Mapping out a list of organisations’ needs, capacities and competencies.
Advising donors on how and where their emergency funding can be best allocated.
Hosting information-sharing meetings.
Curating an extensive list of organisations providing emergency funding to journalists and media as well as crisis and emergency resources.
GFMD IMPACT in cooperation with the Samir Kassir Foundation’s SKeyes Centre for Media and Cultural Freedom and the International Media Support (IMS) commissioned a study that analysed the scope and focus of media assistance coordination efforts, highlighting common pitfalls as well as best practice models.
The policy brief that presents a set of major findings and recommendations for practical steps that could be used to orchestrate future coordination initiatives, including in conflict and emergencies can be accessed here.
The full report is available here.
The need for coordination and information sharing within the media development industry is widely recognised – particularly in the wake of conflict or crisis.
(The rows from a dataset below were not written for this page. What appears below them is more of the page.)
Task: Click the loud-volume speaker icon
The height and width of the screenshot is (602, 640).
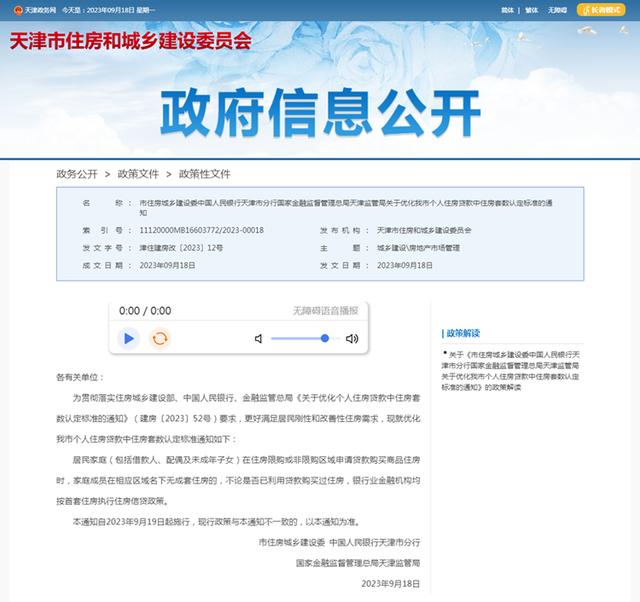Action: [x=352, y=339]
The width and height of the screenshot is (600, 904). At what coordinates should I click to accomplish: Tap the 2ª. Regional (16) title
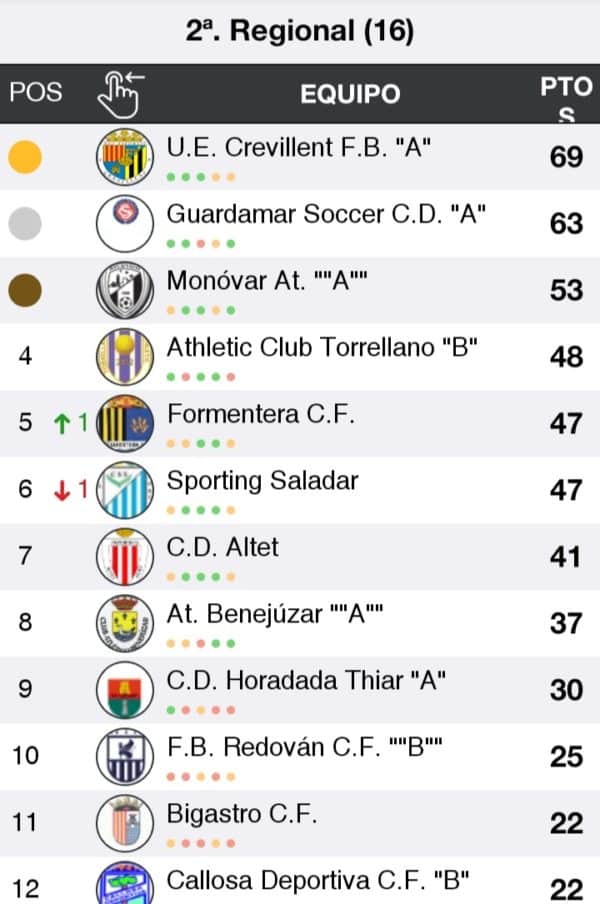tap(300, 31)
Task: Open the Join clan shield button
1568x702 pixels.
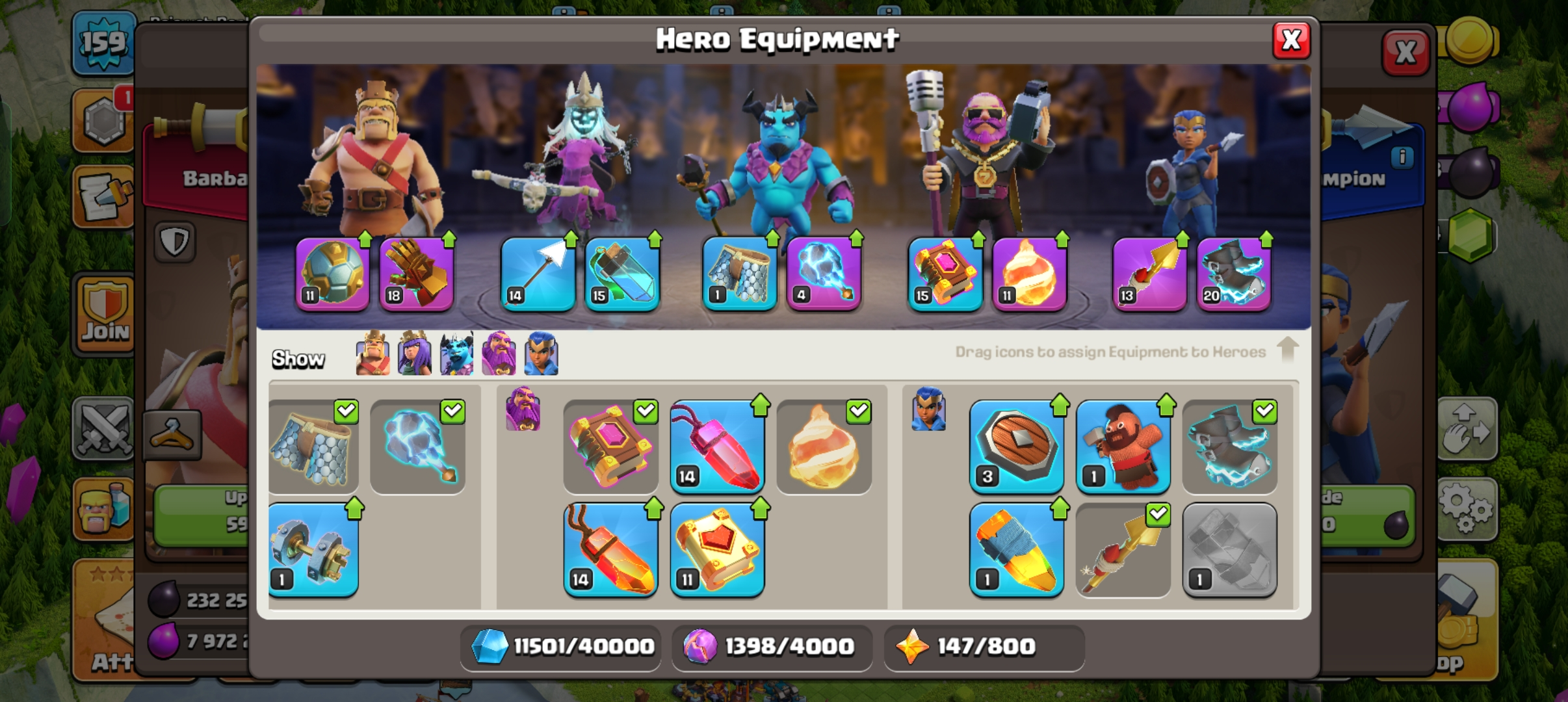Action: tap(105, 313)
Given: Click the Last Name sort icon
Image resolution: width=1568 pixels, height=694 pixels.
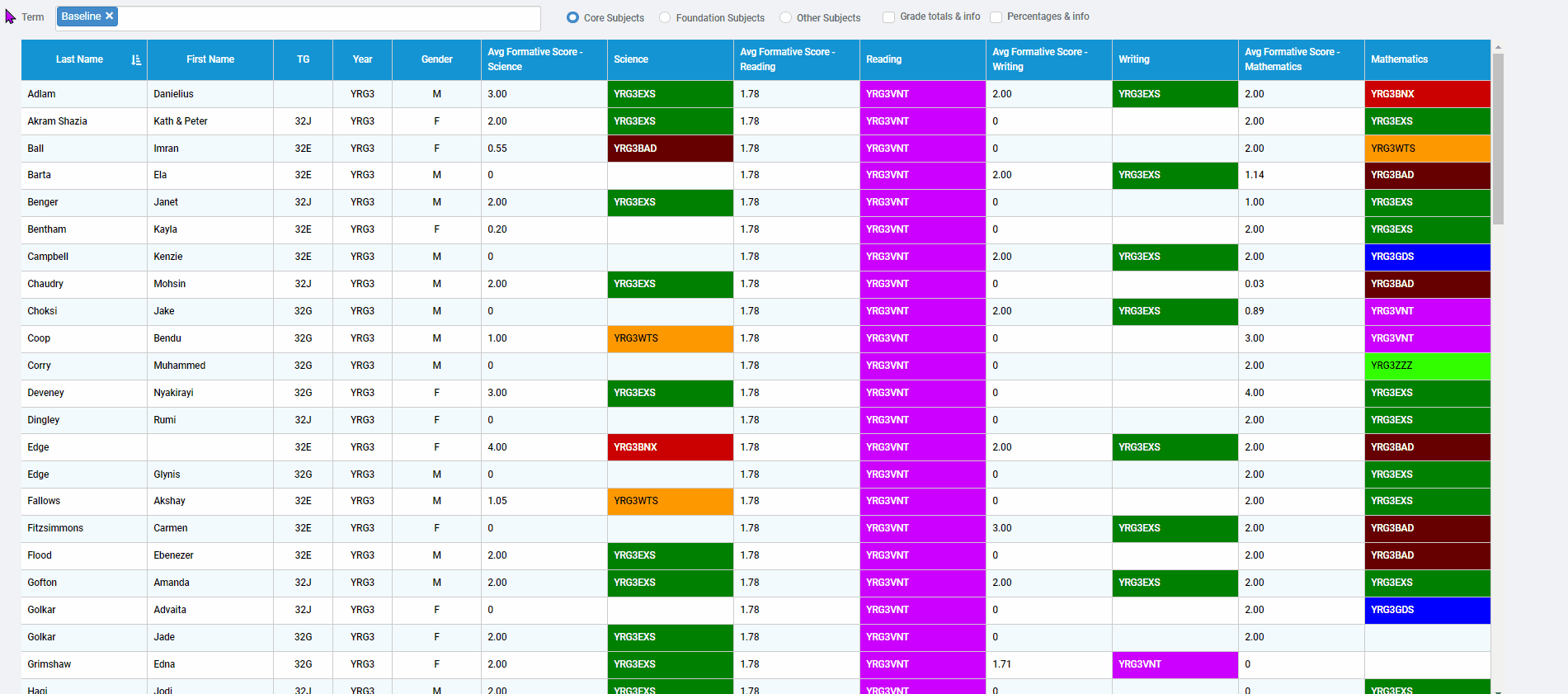Looking at the screenshot, I should [x=136, y=59].
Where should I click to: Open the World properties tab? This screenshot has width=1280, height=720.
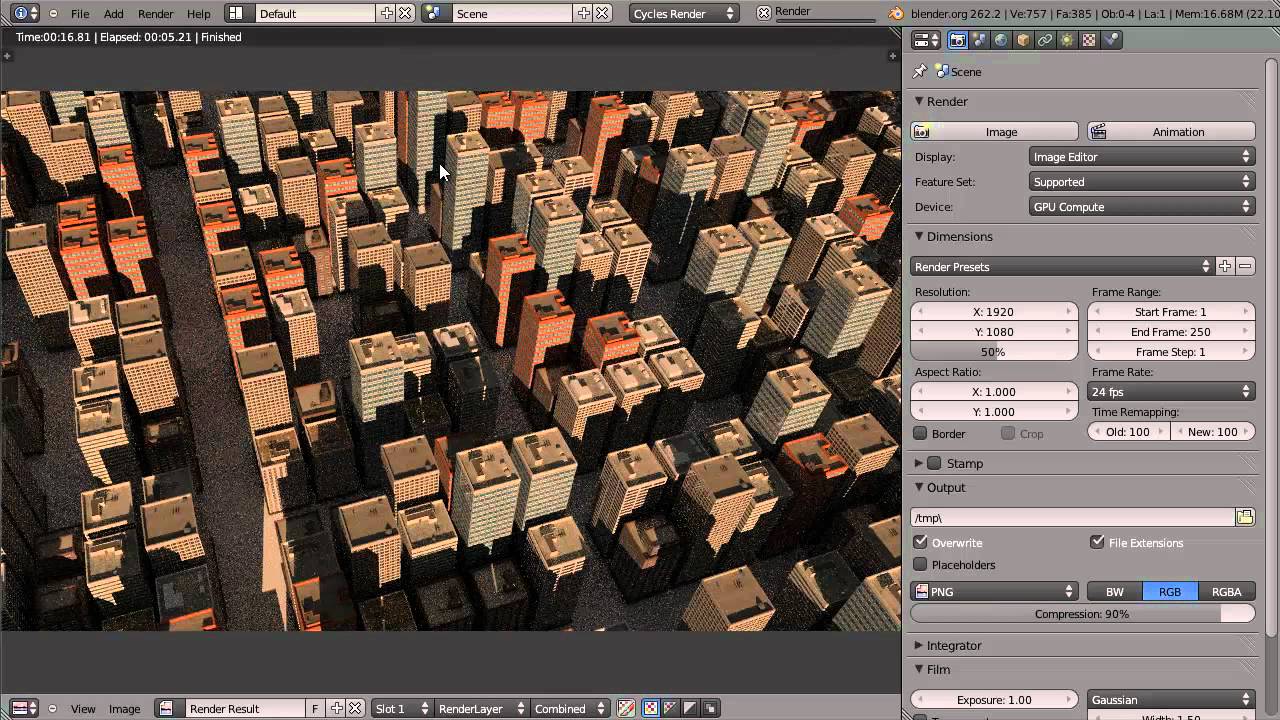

Common wisdom holds that it plays an essential role in avoiding duplication or contradictions between programmes funded by different donors and offers a unique opportunity to explore synergies between complementary strands of work.
Stakeholders suggest that coordination can also help to harmonise or combine efforts to assess the needs of beneficiaries and to evaluate the impact of programming across a wide portfolio of projects. Ideally, then, coordination should involve donors, implementing agencies and local organisations - recipients of the assistance, thereby ensuring that the development community can make optimum use of available resources by determining priority areas and apportioning spheres of interest and responsibility.
Dedicated coordination and information sharing also enables media development actors to address diverse needs within any given media ecosystem and, therefore, ensure that the impact of any one project is not undermined or blunted by endemic weaknesses in the operating environment.
While there have been numerous attempts to coordinate project-based activities on a national as well as a regional level, these initiatives have generally struggled to maintain stakeholder buy-in over a sustained period. Furthermore, the level of donor participation in groups convened by implementing agencies has been underwhelming and, in at least one country, donors and implementers have formed separate coordination bodies which work in parallel and are connected only through a shared mailing list. These have rarely facilitated an open and constructive dialogue between donors, implementing agencies, and local partners with a view to determining strategic priorities.
Common obstacles to effective coordination include widespread competition between implementing agencies which is driven primarily by mechanisms used by donors to disburse funding. These market forces mean that agencies are often unwilling or unable to share the information which might give their rivals a competitive advantage. Moreover, the donor-implementer-recipient relationship remains top-down and is shaped by shifting programmatic priorities that may reflect political imperatives or ephemeral themes rather than actual needs. Also, the sometimes chaotic nature of the media development landscape can prove disorientating for beneficiaries, particularly those seeking sustained and consistent support.